君のふるさとには申し訳ないけど、いつでも大歓迎さ
君がニューヨークに残ってくれるなら

The lesson you must learn t'was beauty killed the beast
The lesson you must learn t'was beauty killed the beast
The lesson you must learn t'was beauty killed the beast
The lesson you must learn....
君が学ばなければならないのは、美しさが獣を殺すってことだ
君が学ばなければならないのは、美しさが獣を殺すってことだ
君が学ばなければならないのは、美しさが獣を殺すってことだ
君が学ばなければならないのは・・・・

平成22年10月21日木曜日

大阪で迷子になった


Could the greatest tragedy of our human experience in these coming decades be that young people know nothing of the rural life of the country, or life outside of these sprawling metropolises that humans are racing to create for themselves in every corner of the world. When did we come to believe that living in an anonymous apartment building with 200 other people made one a sophisticated cosmopolitan worthy of bestowing advice upon the modern day emperors of the world...and that living in the countryside with birds chirping and trees growing and fruits waiting to be picked  made one an uncivilized hick? Is the greatest trick of the 21st century a joke we're playing on ourselves: that we've led ourselves to believe that we have created a better nature out of concrete and steel? That we've created a better human by replacing the neighbor with the stranger, the life-long friend for the subway-ride morning acquaintance? That we've created powerful nations by trading black soot dug up from under the ground and exchanged it for cheap sneakers made in factories across the world by human slave laborers?

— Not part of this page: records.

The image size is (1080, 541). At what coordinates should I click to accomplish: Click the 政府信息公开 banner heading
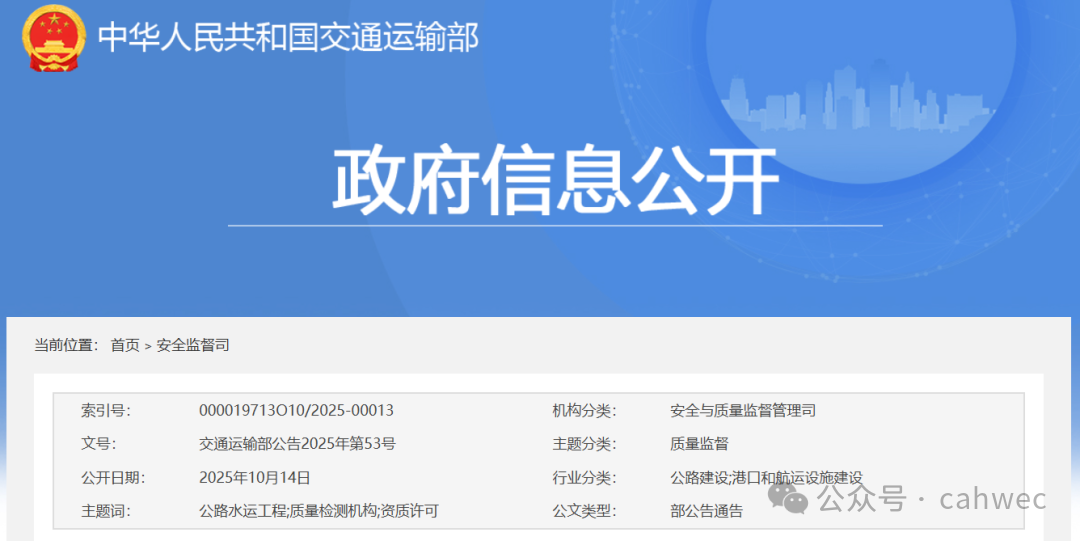tap(555, 181)
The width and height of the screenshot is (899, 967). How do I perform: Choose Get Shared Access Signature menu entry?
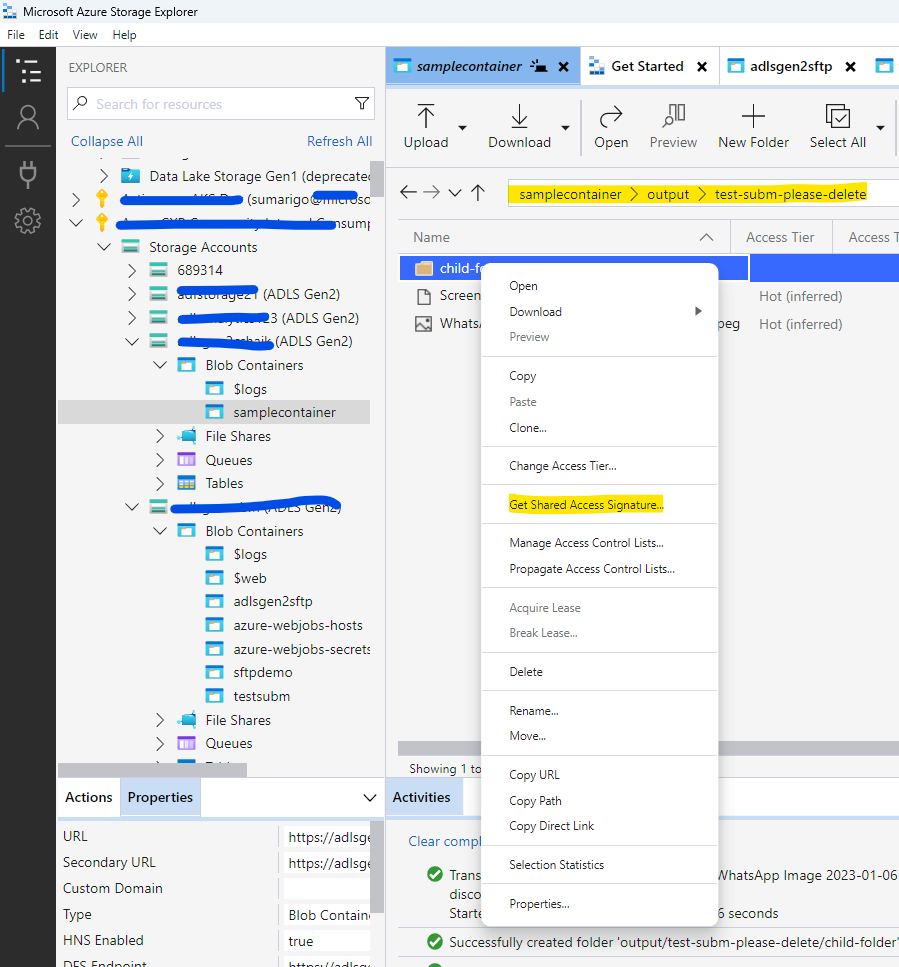click(586, 504)
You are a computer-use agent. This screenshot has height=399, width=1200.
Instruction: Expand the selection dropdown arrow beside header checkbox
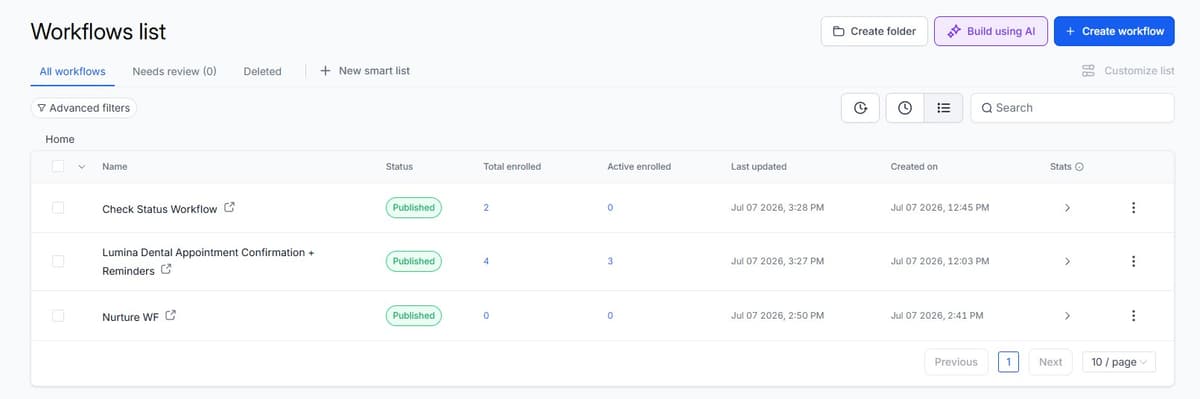click(x=81, y=167)
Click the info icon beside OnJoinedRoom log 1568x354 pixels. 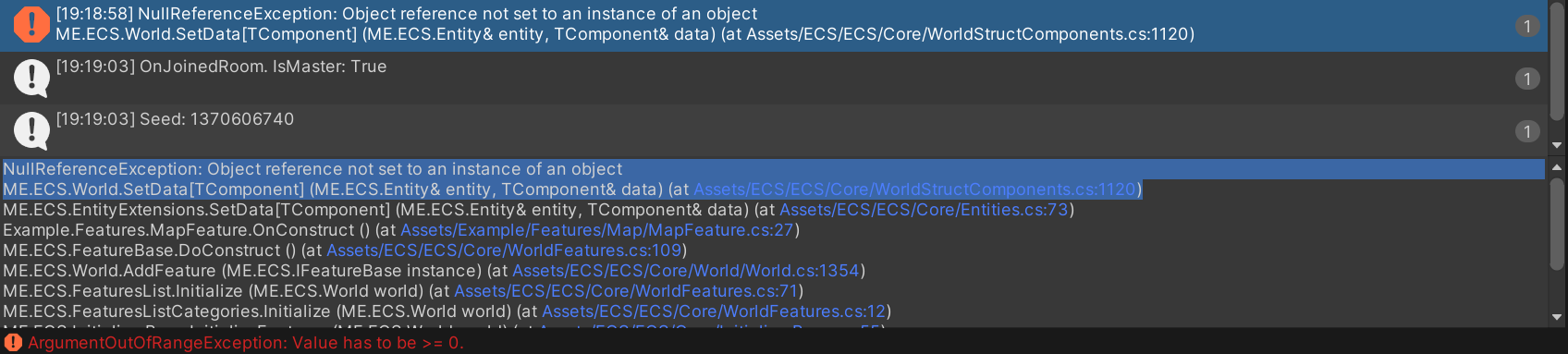(31, 79)
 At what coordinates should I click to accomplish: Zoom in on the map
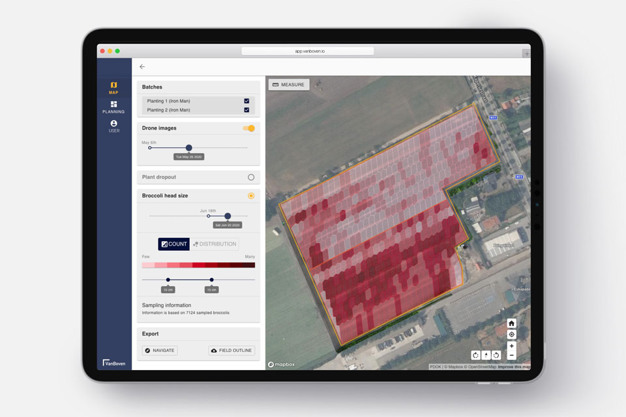click(511, 346)
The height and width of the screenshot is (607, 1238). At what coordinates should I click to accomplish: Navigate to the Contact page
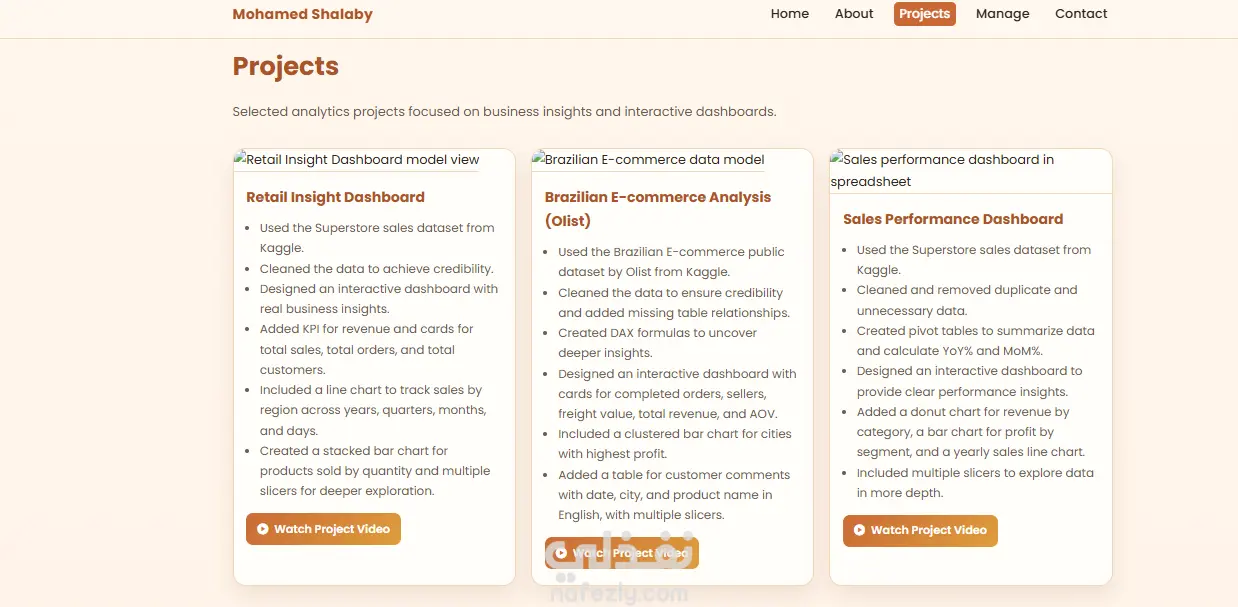pyautogui.click(x=1081, y=14)
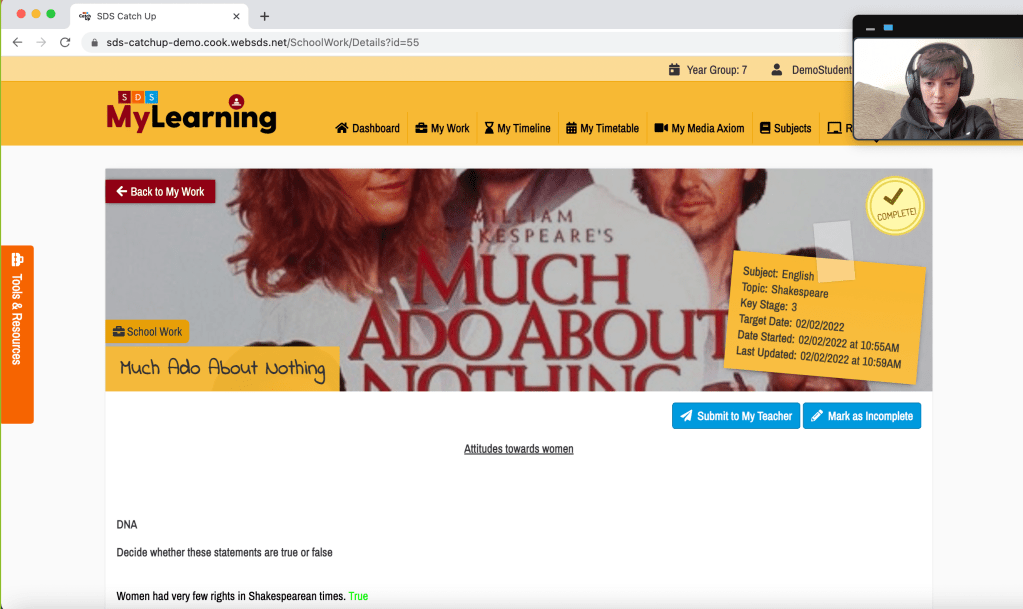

Where is this progress we've been told all about? Or will the progress simply be that, when we realize that we have nothing left of our humanity after we have destroyed everything we've ever had, we've finally achieved a sort of warped "equality" in the oncoming incoherent void of meaninglessness and banality?

平成22年10月17日日曜日

I read the news today

I found this article both sad and it made me think all afternoon about Japan's future. Please find my thoughts below.

私はすべての日本人のために祈ります。日本がもっとよくなってさらに発展することを期待しています。私は日本の文化と歴史が好きです。
皆さんがこの困難な時を乗り越えられることを期待しています。日本語を勉強することで日米友好と両国の相互理解に貢献したいと思います
私たちの心には常に希望があります。だから日本の若者たちには希望を失わないでほしいです.

How bout a poem? 


If tonight, you find yourself lonely in the city of Osaka,
with no job to find and no hope to seek.
Please know that I am also here, standing in Manhattan.
Looking east or looking west, 
you will find me. 
Though my body's limits limit possibility,
I am now not interested in anything rational:
Thank goodness strangers never are. 

平成22年10月11日月曜日

十月十一日の投稿

日本語のべんきょうは楽しいです、でもせんしゅうまつわたしはべんきょうしませんでした。私は叔母とげきをみました。それからお酒を飲みました。いいですね!!!セーターがかいたかったからお店に行きました。さくや私はスペインのぶんがくをよみました。